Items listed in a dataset
* * *
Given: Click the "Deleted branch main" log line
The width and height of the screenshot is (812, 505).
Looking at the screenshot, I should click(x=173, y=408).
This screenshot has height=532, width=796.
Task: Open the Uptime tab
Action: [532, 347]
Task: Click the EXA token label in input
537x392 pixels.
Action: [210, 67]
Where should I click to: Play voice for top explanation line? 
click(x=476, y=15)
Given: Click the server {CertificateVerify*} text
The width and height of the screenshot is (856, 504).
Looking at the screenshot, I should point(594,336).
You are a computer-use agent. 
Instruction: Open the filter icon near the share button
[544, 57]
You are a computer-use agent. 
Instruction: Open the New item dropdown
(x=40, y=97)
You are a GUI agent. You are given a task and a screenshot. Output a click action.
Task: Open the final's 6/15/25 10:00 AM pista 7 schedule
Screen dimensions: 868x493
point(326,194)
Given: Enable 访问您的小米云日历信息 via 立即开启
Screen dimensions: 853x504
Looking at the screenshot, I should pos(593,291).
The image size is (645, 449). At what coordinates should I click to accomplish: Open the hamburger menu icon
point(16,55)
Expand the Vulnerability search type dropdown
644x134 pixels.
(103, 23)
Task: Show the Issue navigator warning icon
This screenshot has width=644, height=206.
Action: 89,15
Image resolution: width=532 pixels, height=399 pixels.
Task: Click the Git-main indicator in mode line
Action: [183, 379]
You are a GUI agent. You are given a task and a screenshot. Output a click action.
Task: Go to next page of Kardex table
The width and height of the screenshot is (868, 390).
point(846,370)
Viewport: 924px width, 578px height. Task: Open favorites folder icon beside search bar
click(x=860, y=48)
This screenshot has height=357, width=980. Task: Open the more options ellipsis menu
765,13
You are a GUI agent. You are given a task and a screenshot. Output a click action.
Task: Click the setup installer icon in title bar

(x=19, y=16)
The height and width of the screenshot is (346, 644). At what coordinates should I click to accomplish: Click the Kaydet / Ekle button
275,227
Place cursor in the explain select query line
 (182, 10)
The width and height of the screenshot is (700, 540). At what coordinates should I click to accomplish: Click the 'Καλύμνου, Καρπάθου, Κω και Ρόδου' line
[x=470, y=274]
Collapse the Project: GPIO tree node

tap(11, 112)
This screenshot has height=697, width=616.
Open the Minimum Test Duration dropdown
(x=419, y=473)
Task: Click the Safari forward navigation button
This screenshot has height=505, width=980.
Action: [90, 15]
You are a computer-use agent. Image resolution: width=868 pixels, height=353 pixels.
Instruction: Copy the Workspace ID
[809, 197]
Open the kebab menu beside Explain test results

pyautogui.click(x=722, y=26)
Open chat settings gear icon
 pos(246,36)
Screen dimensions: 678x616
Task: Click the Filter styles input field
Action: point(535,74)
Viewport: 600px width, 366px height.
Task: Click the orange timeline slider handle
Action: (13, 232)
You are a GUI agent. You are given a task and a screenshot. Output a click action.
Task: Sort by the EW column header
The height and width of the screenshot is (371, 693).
* * *
_WORK REQUIRED_
Scan the entries above for the line containing "Task: Open the final's", and copy it and all lines after it exactly, down to and including the line containing "Task: Show the Issue navigator warning icon".

_EXERCISE OUTPUT_
Task: Open the final's 6/15/25 10:00 AM pista 7 schedule
Screen dimensions: 868x493
point(326,194)
Given: Enable 访问您的小米云日历信息 via 立即开启
Screen dimensions: 853x504
Looking at the screenshot, I should pos(593,291).
The image size is (645, 449). At what coordinates should I click to accomplish: Open the hamburger menu icon
point(16,55)
Expand the Vulnerability search type dropdown
644x134 pixels.
(103, 23)
Task: Show the Issue navigator warning icon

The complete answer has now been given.